7-12-95
Photography began to interest me when I had moved beyond youthful impudence. I didn’t want to prove anything or defend anything. I had already learned that life imposes itself on you. I simply integrated photography into it and let myself go with the flow. My desire is for my knowledge and emotions to operate unconsciously, so that my work, like my life, surprises me. I have no specific plans or ambitions.
The photographic process is more important to me than the result. I try not to get anxious when a photo eludes me and not to get too excited when one comes my way.
I don’t take photos regularly. Nevertheless, photography fills my life. I think about it, teach it, judge it, write about it, and enjoy it. So, when the moment comes to press the button, I feel that I have never abandoned it.
I started like everyone, with the spontaneity and innocence that only ignorance can provide. This was followed by the inevitable phase of imitating my idols. And when they became too many and impossible to imitate, I let myself search for a new and now mature innocence.
I seek the simple, which can become classic. I shun fashion and trends. I fear my own ease. I search for what interests me, without knowing what it is. I hope for the truth (and the charm) of the result. I respect rigor. I photograph various subjects simultaneously, perhaps in different ways. I believe this helps me better integrate into the complex world and stay true to my contradictory nature.
I feel the power of reality and myth in the static photographic image. Its temporal duration frightens and fascinates me.
Photography interests me mainly as a tool for classification and visual transfer of the stimuli I receive from the world. These consist of magnified details or immense sizes that need to be scaled down to make them my own. And they change.
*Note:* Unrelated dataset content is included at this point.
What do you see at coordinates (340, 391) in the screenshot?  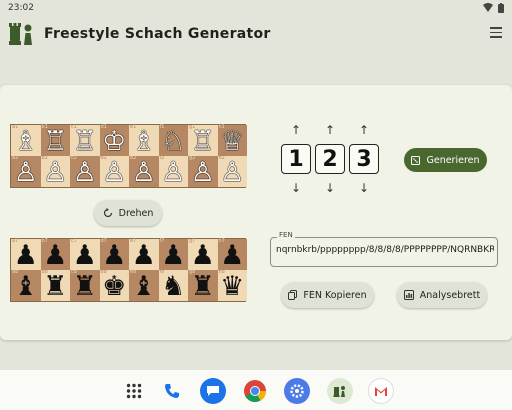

With the random moments of my life, the chance acquaintance with a place, the chance meeting with people, the chance acquisition of a camera.
I photograph faces because they enchant and torment me, ruins and gardens because they scare and comfort me, street scenes because they amuse and sadden me, theatrical moments because there, as in photography, lies the fake time and fictitious space.
I present my photographs in exhibitions or publications, arranged in small sections of stimuli. They are never finished nor isolated. They all join in the unfolding of my life."